Le lendemain, la fille avait toujours ses airs inquiets. Debout dans le Hummer, elle scrutait tous les horizons. Plusieurs heures avant d'arriver à l'escale suivante, elle dit à Calife qu'il n'y aurait rien au bout du chemin.
En effet, ils ne trouvèrent au lieu de la station-service attendue qu'un tas de ferraille tordue par le feu. Il y avait des cratères qui lui donnaient un air lunaire dans un rayon d'une vingtaine de mètres. Le sol était largement éventré là où devait se trouver enterrée la cuve à pétrole. Le sable avait commencé à recouvrir les vestiges du refuge et ils trouvèrent des restes de corps en très petits morceaux déjà bien secs. Cela faisait plusieurs jours que l'endroit avait été attaqué.
Les hommes se concertèrent. Ce genre de mauvaise surprise était tout à fait inhabituel pour le calme d'Afold, Calife y veillait depuis des années. Les Chiens étaient parfaitement incapables de faire de tels dégâts et il semblait bien de toute façon qu'ils n'étaient plus dans le secteur. Avaient-ils été chassés vers le sud par plus gros qu'eux ?
Il y avait ces dernières semaines un peu trop de monde dans les parages, se dit Calife en regardant la fille. Ses sourcils faisaient un V qui le préoccupaient. Il était risqué de continuer d'avancer sans avoir ravitaillé les moteurs, Touhary était hors de portée de réservoirs et il y avait les montagnes à traverser. Calife réfléchissait au centre de la ronde qu'ils avaient formée, Vizir se prenait la tête dans les mains. Le second finit par se lever pour accuser la fille d'un index véhément.
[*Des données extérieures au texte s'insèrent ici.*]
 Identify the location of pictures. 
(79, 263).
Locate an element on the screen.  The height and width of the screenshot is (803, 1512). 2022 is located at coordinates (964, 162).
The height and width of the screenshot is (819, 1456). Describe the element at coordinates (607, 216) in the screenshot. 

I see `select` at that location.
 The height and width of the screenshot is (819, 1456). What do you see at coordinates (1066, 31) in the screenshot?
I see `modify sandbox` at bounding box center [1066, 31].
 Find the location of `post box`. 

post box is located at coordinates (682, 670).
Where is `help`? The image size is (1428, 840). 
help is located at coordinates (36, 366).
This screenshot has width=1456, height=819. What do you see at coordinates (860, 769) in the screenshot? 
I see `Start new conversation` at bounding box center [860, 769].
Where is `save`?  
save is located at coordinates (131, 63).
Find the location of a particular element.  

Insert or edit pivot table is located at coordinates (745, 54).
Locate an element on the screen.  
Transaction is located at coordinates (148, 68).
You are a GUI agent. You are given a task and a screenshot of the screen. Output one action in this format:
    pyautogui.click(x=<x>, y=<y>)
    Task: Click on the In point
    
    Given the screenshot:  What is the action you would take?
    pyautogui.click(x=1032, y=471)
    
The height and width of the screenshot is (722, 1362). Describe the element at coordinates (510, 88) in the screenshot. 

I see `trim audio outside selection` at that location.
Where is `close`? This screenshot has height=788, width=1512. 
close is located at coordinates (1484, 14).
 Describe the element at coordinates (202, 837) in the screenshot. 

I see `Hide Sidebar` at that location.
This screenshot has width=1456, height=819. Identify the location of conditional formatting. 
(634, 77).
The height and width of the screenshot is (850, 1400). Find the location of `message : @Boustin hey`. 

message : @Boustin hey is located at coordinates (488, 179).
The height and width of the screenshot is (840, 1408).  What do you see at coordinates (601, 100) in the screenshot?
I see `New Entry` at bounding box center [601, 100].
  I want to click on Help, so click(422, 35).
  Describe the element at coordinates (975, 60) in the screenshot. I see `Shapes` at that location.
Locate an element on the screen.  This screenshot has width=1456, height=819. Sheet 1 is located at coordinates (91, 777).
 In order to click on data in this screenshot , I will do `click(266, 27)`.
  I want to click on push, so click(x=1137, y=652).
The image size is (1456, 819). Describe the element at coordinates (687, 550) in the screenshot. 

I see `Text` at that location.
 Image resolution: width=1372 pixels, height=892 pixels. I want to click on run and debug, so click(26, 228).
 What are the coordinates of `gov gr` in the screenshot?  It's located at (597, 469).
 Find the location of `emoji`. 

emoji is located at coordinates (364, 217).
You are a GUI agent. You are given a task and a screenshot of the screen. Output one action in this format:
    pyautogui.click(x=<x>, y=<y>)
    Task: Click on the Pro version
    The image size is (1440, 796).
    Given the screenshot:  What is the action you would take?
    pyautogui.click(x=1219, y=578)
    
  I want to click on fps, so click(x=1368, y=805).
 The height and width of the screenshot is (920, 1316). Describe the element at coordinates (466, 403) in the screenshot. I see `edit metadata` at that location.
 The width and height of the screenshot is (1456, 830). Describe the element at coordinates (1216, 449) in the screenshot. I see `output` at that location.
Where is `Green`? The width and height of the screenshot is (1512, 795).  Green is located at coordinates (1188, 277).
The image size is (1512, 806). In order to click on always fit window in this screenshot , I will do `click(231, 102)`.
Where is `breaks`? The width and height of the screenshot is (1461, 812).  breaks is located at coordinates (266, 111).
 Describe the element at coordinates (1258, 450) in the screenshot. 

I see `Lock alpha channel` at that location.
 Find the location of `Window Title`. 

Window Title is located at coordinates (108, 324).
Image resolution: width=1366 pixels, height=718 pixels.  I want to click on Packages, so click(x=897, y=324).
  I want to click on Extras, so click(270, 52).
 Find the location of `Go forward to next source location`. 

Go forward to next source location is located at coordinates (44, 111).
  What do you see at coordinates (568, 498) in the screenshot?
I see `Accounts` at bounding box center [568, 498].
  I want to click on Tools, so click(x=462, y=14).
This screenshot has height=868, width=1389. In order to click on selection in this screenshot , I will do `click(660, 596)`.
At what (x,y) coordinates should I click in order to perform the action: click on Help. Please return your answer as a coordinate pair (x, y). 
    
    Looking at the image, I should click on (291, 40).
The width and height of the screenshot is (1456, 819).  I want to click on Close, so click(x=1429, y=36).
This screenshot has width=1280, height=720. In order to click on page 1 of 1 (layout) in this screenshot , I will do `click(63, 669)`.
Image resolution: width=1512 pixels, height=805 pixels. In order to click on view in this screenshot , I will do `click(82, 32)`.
– C'est sa faute ! Pourquoi ne sommes-nous pas passées par Medina ?
Calife s'irrita :
– Parce que son idée était meilleure.
– On le voit ! répondit l'officier sur un ton sarcastique.
– Oui, on le voit, alors qu'on aurait pu passer à côté. Moi, j'aimerais savoir qui a fait ça devant chez moi.
Vizir ne répondit pas. Calife regarda la fille qui tournait autour de leur ronde avachie, le nez dans le vent depuis qu'ils avaient arrêté les moteurs. Ce qu'elle n'avait pas pu prévoir méritait forcément leur attention.
Elle choisit cet instant pour murmurer :
– Je reconnais la méthode... Ce sont des Boomers. Je me demande ce qu'ils font de ce côté des Doloms. Ils ont quittés cet endroit depuis plusieurs jours, mais ils sont rapides, aussi bien motorisés que nous et ils vont revenir.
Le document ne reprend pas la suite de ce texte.